▸ EXERCISE: Using the data that follows, return exactly the lines from the one that contains "尾页 (648, 2254)" through the one that contains "Prohlášení o přístupnosti (539, 598)", ends included.

▸ DATA FOR THIS EXERCISE:
★ ★ ★

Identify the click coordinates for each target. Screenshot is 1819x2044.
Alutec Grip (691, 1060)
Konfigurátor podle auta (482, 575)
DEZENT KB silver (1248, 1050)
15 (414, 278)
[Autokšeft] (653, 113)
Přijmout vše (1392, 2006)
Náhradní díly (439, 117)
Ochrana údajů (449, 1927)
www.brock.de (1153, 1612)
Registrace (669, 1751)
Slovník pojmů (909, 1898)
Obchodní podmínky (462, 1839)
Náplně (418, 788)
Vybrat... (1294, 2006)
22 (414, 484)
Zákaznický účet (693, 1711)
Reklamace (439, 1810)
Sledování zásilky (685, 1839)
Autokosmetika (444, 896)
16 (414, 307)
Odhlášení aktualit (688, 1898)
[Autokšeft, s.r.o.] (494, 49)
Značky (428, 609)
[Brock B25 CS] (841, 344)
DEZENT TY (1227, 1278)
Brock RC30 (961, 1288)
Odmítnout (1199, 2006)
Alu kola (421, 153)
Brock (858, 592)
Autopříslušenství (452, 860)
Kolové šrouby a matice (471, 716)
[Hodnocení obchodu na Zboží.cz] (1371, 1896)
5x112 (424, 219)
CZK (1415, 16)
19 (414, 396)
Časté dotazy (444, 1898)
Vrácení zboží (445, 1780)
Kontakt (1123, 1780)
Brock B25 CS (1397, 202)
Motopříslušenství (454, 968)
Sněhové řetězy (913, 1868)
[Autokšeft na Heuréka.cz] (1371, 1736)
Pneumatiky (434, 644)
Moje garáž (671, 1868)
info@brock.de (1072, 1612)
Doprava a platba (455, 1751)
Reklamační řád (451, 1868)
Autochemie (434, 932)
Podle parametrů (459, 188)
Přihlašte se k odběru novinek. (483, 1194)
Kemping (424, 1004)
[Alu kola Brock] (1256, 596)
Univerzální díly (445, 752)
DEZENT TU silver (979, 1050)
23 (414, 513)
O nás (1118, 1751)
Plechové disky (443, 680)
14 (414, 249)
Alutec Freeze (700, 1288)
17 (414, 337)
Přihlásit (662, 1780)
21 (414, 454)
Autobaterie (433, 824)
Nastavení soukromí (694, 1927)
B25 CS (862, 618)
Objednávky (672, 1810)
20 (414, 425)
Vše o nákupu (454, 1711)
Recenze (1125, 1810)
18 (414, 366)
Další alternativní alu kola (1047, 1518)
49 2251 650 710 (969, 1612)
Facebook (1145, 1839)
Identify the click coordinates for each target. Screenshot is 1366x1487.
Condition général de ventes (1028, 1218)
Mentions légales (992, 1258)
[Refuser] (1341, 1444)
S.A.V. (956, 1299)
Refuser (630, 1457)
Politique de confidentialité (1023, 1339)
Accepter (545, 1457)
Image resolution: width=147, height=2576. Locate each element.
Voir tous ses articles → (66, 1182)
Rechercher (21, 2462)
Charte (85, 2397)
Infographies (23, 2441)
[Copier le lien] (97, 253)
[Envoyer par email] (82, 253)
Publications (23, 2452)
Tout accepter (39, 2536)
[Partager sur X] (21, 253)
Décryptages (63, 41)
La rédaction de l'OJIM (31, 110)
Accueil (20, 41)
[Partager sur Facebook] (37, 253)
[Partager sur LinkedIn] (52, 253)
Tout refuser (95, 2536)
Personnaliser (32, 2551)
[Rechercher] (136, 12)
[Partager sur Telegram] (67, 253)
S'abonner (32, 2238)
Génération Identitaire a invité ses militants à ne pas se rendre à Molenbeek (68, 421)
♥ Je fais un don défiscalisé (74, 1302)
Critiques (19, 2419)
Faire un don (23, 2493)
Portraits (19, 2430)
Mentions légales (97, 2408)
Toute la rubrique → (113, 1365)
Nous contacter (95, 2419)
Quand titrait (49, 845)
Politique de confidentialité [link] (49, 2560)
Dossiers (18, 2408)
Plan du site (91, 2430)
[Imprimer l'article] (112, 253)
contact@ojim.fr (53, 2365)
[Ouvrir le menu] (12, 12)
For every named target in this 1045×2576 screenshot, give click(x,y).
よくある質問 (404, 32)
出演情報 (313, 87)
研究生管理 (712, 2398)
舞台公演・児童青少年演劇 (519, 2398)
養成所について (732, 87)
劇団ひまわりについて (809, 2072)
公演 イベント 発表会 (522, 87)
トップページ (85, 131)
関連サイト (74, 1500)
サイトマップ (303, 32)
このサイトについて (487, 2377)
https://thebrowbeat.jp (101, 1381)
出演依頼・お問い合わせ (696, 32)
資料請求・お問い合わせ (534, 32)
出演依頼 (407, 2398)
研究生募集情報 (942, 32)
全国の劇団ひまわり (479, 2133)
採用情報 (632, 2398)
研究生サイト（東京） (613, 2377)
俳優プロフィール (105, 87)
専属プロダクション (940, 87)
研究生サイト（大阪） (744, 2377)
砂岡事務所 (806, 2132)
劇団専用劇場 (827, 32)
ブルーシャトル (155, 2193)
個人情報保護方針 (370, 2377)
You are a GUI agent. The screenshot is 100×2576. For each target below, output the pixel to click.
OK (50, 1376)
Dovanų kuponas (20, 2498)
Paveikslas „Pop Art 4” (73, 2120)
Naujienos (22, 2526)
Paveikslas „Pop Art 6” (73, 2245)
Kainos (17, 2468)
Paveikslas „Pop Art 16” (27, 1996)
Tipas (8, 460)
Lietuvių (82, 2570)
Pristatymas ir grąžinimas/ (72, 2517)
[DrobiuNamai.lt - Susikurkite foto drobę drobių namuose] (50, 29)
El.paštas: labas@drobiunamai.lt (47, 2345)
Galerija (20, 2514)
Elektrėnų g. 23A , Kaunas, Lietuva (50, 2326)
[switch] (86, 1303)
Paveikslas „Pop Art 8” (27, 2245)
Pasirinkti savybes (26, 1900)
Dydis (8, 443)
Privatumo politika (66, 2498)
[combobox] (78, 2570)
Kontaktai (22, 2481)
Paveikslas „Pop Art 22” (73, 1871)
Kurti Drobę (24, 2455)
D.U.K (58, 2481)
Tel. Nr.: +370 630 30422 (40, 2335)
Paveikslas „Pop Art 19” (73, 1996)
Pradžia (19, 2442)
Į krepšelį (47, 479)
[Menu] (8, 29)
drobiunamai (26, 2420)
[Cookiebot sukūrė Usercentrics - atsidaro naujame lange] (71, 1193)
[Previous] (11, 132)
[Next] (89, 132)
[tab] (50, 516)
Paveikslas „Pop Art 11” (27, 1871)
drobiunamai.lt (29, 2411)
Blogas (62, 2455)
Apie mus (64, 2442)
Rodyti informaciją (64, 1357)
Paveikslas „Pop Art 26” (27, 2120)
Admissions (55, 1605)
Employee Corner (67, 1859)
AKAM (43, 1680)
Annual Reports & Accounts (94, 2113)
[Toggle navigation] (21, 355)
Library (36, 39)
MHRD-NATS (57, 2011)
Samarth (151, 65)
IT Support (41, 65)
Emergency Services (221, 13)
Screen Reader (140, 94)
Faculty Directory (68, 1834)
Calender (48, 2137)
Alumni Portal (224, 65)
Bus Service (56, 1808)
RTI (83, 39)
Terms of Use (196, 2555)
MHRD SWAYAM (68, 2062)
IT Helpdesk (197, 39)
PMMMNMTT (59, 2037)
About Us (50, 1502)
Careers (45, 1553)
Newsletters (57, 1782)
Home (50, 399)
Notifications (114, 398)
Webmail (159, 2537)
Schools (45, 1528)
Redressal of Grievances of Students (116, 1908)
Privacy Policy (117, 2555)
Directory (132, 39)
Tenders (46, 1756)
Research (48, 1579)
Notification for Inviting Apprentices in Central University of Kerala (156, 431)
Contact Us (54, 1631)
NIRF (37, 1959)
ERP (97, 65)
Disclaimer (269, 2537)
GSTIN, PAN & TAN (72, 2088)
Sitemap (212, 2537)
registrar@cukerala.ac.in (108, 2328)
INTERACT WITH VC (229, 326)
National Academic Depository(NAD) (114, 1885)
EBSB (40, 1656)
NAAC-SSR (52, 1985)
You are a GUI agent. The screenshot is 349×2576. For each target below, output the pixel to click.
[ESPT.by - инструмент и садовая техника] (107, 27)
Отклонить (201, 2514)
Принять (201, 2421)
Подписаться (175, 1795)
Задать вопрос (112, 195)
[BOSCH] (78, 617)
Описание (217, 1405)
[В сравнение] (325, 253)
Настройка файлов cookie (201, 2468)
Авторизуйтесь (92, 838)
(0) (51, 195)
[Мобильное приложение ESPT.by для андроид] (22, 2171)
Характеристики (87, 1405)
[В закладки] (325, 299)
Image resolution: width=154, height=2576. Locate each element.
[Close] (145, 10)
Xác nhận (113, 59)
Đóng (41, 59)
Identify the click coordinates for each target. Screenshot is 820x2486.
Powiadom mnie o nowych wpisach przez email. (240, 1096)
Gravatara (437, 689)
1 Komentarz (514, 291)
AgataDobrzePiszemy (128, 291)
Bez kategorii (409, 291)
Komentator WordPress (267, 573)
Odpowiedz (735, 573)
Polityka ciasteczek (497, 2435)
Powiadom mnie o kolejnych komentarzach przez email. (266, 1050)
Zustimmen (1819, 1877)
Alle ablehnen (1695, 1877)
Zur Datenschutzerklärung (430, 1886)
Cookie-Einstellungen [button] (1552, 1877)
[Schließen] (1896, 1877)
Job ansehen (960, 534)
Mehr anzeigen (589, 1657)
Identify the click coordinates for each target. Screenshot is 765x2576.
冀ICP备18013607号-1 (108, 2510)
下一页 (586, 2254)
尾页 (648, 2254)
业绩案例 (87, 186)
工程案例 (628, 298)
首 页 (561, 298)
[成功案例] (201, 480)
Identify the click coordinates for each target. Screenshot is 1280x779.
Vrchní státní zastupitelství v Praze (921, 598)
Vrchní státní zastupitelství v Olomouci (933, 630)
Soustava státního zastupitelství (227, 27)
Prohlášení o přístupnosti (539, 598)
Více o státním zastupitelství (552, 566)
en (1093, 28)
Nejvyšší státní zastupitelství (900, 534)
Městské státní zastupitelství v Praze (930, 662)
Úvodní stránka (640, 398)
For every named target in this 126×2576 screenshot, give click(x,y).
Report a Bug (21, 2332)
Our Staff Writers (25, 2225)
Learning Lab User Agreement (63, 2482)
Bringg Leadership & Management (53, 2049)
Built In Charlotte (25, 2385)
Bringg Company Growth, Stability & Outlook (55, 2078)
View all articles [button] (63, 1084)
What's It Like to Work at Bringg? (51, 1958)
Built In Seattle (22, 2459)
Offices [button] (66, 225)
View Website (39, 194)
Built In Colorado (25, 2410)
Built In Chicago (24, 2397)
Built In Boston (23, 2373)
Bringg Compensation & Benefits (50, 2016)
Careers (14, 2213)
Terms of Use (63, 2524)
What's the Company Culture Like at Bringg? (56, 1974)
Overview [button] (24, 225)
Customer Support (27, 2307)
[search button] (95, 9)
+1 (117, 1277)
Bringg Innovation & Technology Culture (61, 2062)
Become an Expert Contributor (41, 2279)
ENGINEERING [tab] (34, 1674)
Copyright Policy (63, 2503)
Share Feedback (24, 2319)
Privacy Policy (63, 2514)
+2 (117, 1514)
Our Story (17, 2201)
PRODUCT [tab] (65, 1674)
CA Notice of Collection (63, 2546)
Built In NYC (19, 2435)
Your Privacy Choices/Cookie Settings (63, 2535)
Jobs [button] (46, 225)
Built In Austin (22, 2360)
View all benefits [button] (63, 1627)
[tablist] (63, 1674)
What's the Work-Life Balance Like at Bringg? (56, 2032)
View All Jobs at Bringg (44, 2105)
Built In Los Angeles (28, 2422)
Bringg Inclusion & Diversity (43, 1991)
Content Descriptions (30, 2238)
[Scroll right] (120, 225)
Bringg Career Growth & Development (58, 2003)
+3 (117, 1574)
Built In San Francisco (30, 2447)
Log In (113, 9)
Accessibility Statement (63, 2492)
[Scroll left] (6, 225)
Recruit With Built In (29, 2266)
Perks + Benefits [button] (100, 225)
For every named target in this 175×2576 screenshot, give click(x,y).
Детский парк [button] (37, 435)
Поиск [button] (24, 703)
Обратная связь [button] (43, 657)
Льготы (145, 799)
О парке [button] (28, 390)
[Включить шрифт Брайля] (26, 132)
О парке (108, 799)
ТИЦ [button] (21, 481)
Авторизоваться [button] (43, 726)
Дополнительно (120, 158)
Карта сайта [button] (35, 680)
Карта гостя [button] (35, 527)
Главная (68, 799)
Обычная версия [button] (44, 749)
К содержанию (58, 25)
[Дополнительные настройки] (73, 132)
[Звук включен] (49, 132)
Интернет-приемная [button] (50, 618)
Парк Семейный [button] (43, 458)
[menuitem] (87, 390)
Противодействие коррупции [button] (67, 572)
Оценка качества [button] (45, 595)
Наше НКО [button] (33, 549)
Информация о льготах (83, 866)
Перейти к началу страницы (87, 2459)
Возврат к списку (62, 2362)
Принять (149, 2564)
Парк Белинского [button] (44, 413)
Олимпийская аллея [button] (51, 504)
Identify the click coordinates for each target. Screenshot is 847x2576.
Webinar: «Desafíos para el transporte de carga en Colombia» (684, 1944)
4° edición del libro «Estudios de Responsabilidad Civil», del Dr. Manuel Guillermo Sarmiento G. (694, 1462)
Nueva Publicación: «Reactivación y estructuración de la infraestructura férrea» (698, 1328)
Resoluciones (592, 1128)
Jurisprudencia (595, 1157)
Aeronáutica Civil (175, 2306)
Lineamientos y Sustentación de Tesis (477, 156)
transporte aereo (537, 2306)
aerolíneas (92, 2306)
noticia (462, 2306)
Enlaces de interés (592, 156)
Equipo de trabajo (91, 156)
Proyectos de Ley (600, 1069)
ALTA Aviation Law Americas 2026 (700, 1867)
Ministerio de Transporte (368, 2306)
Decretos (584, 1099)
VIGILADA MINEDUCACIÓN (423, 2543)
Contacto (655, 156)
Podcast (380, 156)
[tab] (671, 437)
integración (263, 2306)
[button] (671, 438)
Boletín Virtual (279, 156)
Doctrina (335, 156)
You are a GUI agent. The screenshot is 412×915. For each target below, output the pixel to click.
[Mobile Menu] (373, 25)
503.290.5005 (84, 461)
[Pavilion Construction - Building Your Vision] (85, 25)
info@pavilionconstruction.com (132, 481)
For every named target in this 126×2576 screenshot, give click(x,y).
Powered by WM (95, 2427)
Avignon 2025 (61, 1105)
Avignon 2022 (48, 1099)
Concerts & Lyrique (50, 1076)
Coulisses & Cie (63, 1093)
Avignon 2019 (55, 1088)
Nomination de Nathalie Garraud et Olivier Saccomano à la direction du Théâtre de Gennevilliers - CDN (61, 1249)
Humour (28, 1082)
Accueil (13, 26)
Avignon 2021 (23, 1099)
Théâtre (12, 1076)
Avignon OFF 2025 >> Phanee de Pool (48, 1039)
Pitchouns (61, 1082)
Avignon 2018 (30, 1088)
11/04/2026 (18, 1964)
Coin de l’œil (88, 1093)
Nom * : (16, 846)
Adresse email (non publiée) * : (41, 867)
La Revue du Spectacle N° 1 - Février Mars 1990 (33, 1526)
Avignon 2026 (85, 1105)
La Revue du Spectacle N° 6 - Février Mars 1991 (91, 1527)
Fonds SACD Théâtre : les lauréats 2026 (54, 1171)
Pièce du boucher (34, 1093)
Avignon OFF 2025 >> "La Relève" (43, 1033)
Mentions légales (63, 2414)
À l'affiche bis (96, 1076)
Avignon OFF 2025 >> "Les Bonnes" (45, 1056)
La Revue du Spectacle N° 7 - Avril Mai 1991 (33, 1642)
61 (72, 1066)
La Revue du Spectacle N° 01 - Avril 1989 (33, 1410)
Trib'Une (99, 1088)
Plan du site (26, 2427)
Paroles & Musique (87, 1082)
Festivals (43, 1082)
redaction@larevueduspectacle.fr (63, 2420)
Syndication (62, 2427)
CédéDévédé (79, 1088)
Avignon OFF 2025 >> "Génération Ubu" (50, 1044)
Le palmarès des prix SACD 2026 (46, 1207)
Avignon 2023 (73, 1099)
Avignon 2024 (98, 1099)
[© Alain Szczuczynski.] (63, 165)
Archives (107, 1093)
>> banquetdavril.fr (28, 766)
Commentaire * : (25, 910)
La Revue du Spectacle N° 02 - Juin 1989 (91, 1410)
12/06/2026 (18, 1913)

★ ★ ★

▸ RESPONSE TO THE TASK:
尾页 (648, 2254)
业绩案例 (87, 186)
工程案例 (628, 298)
首 页 (561, 298)
[成功案例] (201, 480)
Identify the click coordinates for each target. Screenshot is 1280x779.
Vrchní státní zastupitelství v Praze (921, 598)
Vrchní státní zastupitelství v Olomouci (933, 630)
Soustava státního zastupitelství (227, 27)
Prohlášení o přístupnosti (539, 598)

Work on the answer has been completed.